The neat division between the work of men and women was no surprise then, but resentment about the inequality between the sexes bubbled up now in two small incidents.  Pa had the freedom (weather and work permitting) to venture into town for news and company, but the womenfolk had to stay within the four walls.  The Wilder brothers weren’t facing privation in their warm, well-provisioned feed store.  It seemed unfair, even unkind, that Royal and Manzo fed the undernourished Ingalls stacks of buckwheat cakes, molasses, and fried salt pork when he visited, but didn’t send him home with a care package for the half-starved women in the semi-dark grinding wheat berries in a coffee mill for brown bread.  Perhaps that would have been a silent rebuke to Pa for failing to provide for his family.  Manzo’s wild goose chase across the frozen prairie to find a farmer with wheat to sell who might not exist did save the community from starvation until the trains could come through.  But now I can’t be sure if he hitched up the horses motivated more by pity for his neighbors or the desire to keep his seed wheat from them…

Then there was Ma, the upright Scotswoman, who taught school before she was married.  As a girl I wasn’t capable of putting myself in her shoes, even though it was obvious how hard it must have been to juggle childcare, housework, and homeschooling in the middle of the nowheres where her husband was happiest.
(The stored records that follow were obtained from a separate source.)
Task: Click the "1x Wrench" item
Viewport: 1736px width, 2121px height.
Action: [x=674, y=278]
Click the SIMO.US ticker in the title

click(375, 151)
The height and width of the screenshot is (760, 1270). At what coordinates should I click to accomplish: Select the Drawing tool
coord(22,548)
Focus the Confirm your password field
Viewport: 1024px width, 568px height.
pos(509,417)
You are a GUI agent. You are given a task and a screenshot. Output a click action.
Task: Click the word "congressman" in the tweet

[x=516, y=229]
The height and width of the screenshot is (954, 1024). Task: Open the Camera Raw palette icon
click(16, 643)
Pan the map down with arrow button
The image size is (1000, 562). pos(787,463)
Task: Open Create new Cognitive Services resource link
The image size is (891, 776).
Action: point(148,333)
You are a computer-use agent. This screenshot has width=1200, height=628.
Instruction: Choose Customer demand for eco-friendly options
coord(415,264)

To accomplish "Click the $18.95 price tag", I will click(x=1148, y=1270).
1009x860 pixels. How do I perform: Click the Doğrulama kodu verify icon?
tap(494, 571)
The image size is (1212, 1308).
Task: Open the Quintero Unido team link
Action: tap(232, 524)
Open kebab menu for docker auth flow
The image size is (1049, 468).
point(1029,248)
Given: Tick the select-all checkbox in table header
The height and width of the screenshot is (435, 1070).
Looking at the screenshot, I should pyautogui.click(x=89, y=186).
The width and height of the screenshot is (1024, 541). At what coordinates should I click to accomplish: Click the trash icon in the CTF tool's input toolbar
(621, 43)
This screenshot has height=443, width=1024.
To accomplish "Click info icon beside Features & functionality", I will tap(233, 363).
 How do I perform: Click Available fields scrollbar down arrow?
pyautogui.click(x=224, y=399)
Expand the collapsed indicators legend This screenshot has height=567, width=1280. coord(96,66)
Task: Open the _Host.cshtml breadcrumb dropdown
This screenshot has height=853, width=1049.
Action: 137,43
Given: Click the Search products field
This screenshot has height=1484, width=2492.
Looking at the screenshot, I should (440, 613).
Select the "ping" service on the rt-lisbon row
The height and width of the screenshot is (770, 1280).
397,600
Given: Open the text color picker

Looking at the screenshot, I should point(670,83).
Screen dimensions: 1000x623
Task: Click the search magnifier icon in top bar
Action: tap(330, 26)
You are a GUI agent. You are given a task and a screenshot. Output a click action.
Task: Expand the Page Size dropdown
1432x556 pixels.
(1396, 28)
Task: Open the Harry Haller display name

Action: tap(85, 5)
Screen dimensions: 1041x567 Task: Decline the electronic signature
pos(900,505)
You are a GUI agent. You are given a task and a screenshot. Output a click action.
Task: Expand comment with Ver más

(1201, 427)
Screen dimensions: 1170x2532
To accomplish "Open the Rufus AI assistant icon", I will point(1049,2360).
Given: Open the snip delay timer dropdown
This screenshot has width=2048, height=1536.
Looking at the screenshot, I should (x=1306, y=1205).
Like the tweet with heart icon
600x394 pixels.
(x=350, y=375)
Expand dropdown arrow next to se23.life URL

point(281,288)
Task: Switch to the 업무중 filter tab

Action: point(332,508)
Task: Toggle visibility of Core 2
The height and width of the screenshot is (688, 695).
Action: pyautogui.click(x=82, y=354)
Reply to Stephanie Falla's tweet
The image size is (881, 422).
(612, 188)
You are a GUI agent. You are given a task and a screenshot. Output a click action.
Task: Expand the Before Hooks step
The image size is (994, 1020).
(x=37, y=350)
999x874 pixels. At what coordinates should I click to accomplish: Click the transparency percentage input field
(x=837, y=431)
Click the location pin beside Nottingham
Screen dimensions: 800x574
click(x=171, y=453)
Rereading The Long Winter during the pandemic forced me to recognize the remarkable equanimity she showed in the face of a likely death from starvation or the cold.  Making sourdough brown bread was not a fun activity to help pass the time.   Cleverly constructing a lamp from a dish, axle grease, a little scrap of cloth, and a button gave them a little light to read by when the kerosene ran out.   Admonishing her girls to be thankful for what they had still sounded prissy, but I had to admit from my experience during Covid that there is more strength in cheerfulness than in self-pity, both for your spirits and for those around you.  What was a  temporary toilet paper shortage, compared to keeping a small house holding six people, including one toddler, habitable during seven months of blizzards.

The Long Winter remains for me an extraordinary story of one family’s survival, even though I know for other people condemn it for what Wilder did not say about the effects the push westward had on the Native Americans in its path.  They point to the scene where the old Native American man comes into Fuller’s Hardware to warn the settlers in a dialect no one ever spoke that this winter will be the worst in decades, with seven months of blizzards.  In a 2015 blog post, Debbie Reece argues that such  scenes teach Native American children to despise themselves and non-Native American readers to hate indigenous people.   I have to admit to having forgotten this scene, but I am pretty sure that I did not think as a child that it was “true,” any more than the behavior and speech of  Native American characters in Westerns was.  It may have had something to do with  my mother who used to imitate the stilted dialogue to drive home the point that the programs were too ridiculous to watch.  Not having any familiarity with Native American individuals or knowledge of their cultures, there were no better ideas to replace the clumsy, disrespectful stereotypes.  Now that scene seems more awkward because it is so obviously constructed as a plot device.   The old man’s forecast was accurate, but presented as the mysterious knowledge of primitive people, and it follows the scene where Pa explains to Laura what his careful observation of  how thick the muskrats were building the walls of their houses might mean for the winter ahead..Rereading classics, especially ones whose reputations have changed, can be as important keeping up with new books.  It risks disappointment, because there is always the chance that the memories are better than the book.  The ones that hold up to repeated rereadings force us to test our memories’ validity and if necessary revise our interpretation in light of new things noticed and new ideas about its reception.

The hay that was twisted into sticks to heat the Ingalls’ house during the Long Winter.